Flick felt sick, but she maintained a stony expression. “No?” His hand moved down, stroking her neck; then he touched her breast. “Sexual humiliation, then. To be naked in front of many people, fondled by a group of drunk men, forced to perform acts of grossness with animals..
“And which of us would be most humiliated by that?” she said defiantly. “Me, the helpless victim… or you, the real perpetrator of obscenity?”
He took his hand away. “Then again, we have tortures which destroy forever a woman’s ability to bear children.”
Flick thought of Paul and flinched involuntarily.
“Ah,” he said with satisfaction. “I believe I have found the key to unlock you.”
She realized she had been foolish to speak to him. Now she had given him information which he could use to break her will.
“We’ll drive straight to Paris,” he said. “We’ll be there by dawn. By midday, you will be begging me to stop the torture and listen to you pour out all the secrets you know. Tomorrow night we will arrest every member of the Resistance in northern France.”
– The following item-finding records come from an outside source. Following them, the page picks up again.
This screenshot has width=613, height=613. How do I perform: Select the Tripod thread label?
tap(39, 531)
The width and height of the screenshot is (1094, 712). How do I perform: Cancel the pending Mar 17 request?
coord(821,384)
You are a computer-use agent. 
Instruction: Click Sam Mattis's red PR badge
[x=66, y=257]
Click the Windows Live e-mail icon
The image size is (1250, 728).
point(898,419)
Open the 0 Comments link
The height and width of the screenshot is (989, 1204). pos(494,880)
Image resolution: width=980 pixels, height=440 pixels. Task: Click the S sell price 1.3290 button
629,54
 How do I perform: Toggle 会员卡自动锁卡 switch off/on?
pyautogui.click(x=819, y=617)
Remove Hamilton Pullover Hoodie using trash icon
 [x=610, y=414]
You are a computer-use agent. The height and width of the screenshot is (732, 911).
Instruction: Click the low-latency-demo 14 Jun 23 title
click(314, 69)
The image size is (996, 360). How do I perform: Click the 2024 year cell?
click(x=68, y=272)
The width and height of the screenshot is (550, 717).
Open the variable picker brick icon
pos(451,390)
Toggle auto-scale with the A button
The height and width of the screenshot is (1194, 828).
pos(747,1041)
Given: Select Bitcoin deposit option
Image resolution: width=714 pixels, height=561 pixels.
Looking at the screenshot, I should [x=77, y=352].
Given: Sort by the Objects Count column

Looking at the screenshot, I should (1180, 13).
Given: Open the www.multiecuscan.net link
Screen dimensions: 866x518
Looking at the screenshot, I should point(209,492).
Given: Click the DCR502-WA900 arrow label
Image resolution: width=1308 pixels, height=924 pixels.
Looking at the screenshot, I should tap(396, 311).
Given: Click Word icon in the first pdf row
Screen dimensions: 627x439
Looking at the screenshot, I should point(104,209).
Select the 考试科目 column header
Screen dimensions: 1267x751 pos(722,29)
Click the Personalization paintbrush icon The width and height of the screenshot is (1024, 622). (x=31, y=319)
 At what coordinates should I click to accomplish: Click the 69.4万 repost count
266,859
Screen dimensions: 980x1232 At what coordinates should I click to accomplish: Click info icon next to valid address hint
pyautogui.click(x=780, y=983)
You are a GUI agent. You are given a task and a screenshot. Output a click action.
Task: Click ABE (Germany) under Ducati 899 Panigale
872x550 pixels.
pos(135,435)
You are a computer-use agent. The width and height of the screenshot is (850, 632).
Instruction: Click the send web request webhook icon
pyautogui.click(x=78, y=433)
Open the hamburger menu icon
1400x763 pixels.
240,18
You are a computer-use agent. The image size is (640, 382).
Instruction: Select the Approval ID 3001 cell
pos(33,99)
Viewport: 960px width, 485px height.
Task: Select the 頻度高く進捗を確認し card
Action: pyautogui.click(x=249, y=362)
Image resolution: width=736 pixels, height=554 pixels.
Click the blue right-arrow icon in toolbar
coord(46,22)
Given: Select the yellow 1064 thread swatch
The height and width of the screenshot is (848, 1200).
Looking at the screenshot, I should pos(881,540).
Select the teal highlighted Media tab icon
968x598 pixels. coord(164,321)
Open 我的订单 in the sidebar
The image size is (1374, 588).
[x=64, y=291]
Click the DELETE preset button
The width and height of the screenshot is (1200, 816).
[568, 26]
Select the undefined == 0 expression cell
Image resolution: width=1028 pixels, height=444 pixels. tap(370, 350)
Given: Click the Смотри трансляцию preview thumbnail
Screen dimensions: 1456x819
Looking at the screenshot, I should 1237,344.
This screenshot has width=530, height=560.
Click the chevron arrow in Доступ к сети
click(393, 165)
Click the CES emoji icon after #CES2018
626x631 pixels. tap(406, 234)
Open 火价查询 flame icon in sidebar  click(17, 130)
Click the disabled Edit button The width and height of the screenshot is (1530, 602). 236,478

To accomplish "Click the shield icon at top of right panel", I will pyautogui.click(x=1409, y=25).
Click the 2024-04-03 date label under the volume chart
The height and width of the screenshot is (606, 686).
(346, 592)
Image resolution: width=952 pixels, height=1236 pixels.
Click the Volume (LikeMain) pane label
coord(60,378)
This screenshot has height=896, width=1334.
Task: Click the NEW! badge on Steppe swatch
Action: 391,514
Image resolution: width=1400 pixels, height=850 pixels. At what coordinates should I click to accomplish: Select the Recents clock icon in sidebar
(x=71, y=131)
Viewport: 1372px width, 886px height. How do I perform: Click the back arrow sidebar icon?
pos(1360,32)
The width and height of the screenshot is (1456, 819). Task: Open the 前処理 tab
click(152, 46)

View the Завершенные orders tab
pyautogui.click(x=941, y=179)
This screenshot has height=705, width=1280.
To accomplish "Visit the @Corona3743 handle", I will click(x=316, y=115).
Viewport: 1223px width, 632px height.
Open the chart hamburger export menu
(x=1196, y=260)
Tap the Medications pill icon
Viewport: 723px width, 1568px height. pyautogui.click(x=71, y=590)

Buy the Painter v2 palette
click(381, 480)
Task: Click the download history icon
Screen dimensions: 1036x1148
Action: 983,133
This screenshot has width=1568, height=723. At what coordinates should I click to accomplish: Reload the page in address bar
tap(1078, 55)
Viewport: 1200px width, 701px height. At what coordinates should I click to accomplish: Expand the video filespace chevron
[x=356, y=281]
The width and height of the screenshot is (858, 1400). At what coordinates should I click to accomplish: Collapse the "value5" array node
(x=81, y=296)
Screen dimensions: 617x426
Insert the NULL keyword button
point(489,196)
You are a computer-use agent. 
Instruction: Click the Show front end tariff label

Flick was cold with dread. Franck was not bragging. He could do it.
“I think you can travel in the trunk of the car,” he said. “It’s not airtight, you won’t suffocate. But I’ll put the corpses of your husband and his lover in with you. A few hours bumping around with dead people will put you in the right frame of mind, I think.”
Flick shuddered with loathing. She could not help it.
Keeping the pistol pressed to her shoulder, he reached into his pocket with his other hand. He moved his arm cautiously: the bullet wound hurt but did not incapacitate him. He drew out a pair of handcuffs. “Give me your hands,” he said.
She remained motionless.
“I can either handcuff you, or render your arms useless by shooting you in both shoulders.”
Helpless, she raised her hands.
He closed one cuff over her left wrist. She moved her right toward him. Then she made her last desperate move.
She struck sideways with her handcuffed left hand, knocking his gun away from her shoulder. At the same time she used her right hand to draw the small knife from its hidden sheath behind the lapel of her jacket.
He flinched back, but not fast enough.
She lunged forward and thrust the knife directly into his left eye. He turned his head, but the knife was already in, and Flick moved farther forward, pressing her body up against his, ramming the knife home. Blood and fluid spurted from the wound. Franck screamed in agony and fired his gun, but the shots went into the air.